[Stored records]
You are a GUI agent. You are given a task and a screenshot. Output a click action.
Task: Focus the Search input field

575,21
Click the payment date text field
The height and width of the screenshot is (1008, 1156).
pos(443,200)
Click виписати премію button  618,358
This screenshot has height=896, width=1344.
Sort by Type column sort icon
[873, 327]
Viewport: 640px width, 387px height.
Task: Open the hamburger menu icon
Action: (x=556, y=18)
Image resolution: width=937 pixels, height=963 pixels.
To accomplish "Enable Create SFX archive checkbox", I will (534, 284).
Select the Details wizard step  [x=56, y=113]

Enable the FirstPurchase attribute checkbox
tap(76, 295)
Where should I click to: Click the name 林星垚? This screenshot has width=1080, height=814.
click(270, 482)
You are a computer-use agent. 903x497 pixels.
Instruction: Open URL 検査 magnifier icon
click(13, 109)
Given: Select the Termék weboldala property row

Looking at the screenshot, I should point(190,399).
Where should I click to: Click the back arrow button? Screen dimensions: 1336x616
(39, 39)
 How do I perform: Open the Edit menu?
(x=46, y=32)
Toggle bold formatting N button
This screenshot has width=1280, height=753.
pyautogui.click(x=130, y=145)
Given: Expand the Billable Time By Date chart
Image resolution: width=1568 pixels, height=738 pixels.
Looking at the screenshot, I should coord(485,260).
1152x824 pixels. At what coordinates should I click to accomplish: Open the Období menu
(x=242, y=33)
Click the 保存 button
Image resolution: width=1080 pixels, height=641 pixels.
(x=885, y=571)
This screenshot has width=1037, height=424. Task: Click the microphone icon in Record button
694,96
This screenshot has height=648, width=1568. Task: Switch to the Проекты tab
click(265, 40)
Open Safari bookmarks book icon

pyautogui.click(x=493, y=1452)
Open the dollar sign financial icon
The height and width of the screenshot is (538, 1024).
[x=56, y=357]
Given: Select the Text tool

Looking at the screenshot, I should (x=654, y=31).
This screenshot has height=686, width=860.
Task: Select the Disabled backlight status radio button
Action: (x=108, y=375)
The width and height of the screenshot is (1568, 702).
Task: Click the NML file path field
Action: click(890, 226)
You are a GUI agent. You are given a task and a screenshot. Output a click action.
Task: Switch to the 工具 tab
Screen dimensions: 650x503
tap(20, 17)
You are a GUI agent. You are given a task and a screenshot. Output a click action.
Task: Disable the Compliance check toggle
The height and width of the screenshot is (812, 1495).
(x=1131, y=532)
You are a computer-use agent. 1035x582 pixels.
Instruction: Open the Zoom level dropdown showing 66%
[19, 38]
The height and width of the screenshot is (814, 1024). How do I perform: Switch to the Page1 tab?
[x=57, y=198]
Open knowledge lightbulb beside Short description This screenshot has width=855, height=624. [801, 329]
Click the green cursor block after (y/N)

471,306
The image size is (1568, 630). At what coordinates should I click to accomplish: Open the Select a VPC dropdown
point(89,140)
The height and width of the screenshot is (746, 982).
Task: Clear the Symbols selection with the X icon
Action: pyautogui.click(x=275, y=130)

EXERCISE DESCRIPTION
Your answer must be the line holding "The image size" plus every later line to the end of the records, copied exactly.

EXERCISE RESPONSE
The image size is (1568, 630). At what coordinates should I click to accomplish: Open the Select a VPC dropdown
point(89,140)
The height and width of the screenshot is (746, 982).
Task: Clear the Symbols selection with the X icon
Action: pyautogui.click(x=275, y=130)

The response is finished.